Progressive Chicago aldermen will call on Mayor Lori Lightfoot Thursday to get rid of hundreds of Police Department vacancies in her budget, eliminate the controversial ShotSpotter program and direct tens of millions more dollars to protect affordable housing, help protect tenants from evictions and replace lead water pipes as part of a package of proposed amendments to her 2022 city spending plan.
Those budget amendments will be introduced to the City Council as the body prepares to vote in upcoming weeks on Lightfoot’s proposed $16.7 billion budget for next year.
It remains to be seen whether the aldermen can get Lightfoot to agree to make changes, or whether many of their colleagues will join in passing them. Thanks largely to nearly $2 billion in federal recovery funds, the mayor was able to spread around money and avoid large tax and fee increases or painful cuts in her 2022 proposal, in spite of the huge city funding shortfall exacerbated by the pandemic.
Lightfoot already calls for spending considerable funds on community programs like housing protection, mental health services and a proposal to pay 5,000 low-income Chicago families a monthly $500 stipend for a year. She may not need to make many changes in order to get a majority of the council to back her plan.
North Side Ald. Maria Hadden, 49th, said it’s “always a possibility” that Lightfoot will decline to alter her budget if she thinks she has plenty of City Council support already.
But Hadden said it’s also worthwhile to try to use the opportunity presented by the federal aid to do as much as possible to help struggling Chicagoans.
There are now about 900 vacant sworn police officer positions, and police Superintendent David Brown told aldermen during his department’s budget hearing earlier this month that the city can hire and train at most 600 new officers in 2022, Hadden noted.

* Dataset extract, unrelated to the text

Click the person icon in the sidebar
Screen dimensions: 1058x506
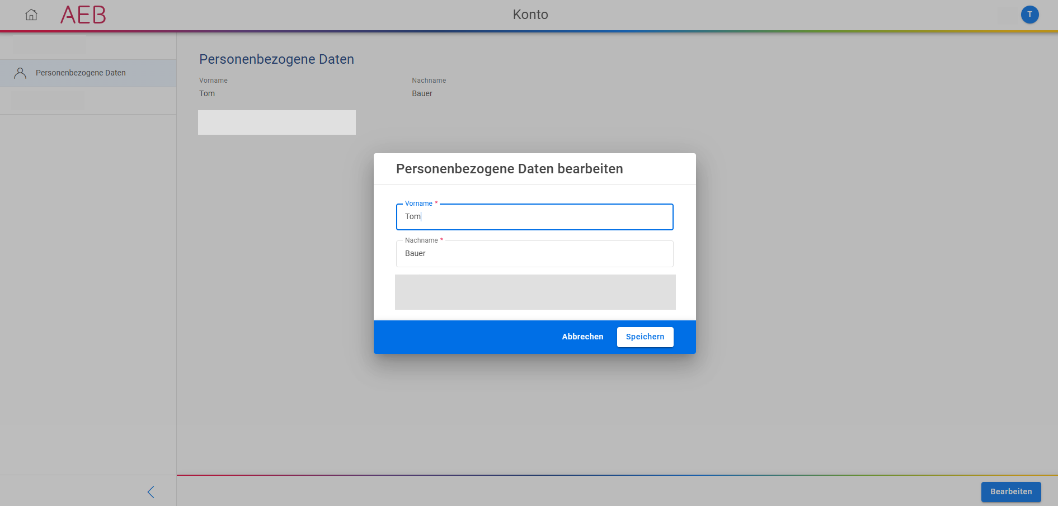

So why not zero out the 300 vacancies that won’t be filled in 2022, she said. Progressive aldermen estimate the city could save $50 million by doing so, money that could be used to help fund a proposed $70 million earmark to protect existing single-room occupancy apartment buildings in need of maintenance and repairs, Hadden said.
Lightfoot announced $75 million in her budget for developers to build new affordable units, but Hadden said it’s much more cost-effective to preserve those that already exist.
“There are a lot of great things that were presented to us this year that align with our priorities to help our residents,” Hadden said of Lightfoot’s spending proposal. “We want to be able to work with the administration to look at what we have the ability to actually accomplish next year, and really focus the funds we have on those initiatives.”
Regardless of the logistic reality of hiring and training new officers, however, it would be politically difficult for the mayor and many aldermen to support a budget that calls for fewer cops at a time when rising violent crime has become a crisis for the city.
There’s also a progressive proposal to do away with the ShotSpotter devices that police officials say help them pinpoint the locations of shootings. Critics contend the equipment allows officers to justify profiling Black and Latino residents and it provides limited information on gun crimes.
The city extended its contract with ShotSpotter this year for three more years, at a cost of about $8 million per year.
Another proposed amendment would set aside an additional $50 million to replace lead water service lines across the city.
And the group wants $15 million more for violence prevention, beyond the $45 million the mayor has set aside for “intervention programming and supports for community groups.”
The Progressive aldermen also will propose a new City Council subcommittee to track spending of federal aid and money the city has borrowed to jump-start Chicago’s recovery.
“Because otherwise it’s just numbers on a page,” said Northwest Side Ald. Daniel La Spata, 1st. “We need to have real transparency and accountability. It’s on us to make sure this money makes it into the hands of Chicagoans.”
Lightfoot might not need a handful of progressive aldermen’s votes to pass her package, La Spata said. But he hopes he and his colleagues can perhaps prevail upon her to go further anyway, because he thinks she wants to “do something transformative with this budget. Let’s really do something powerful with it.”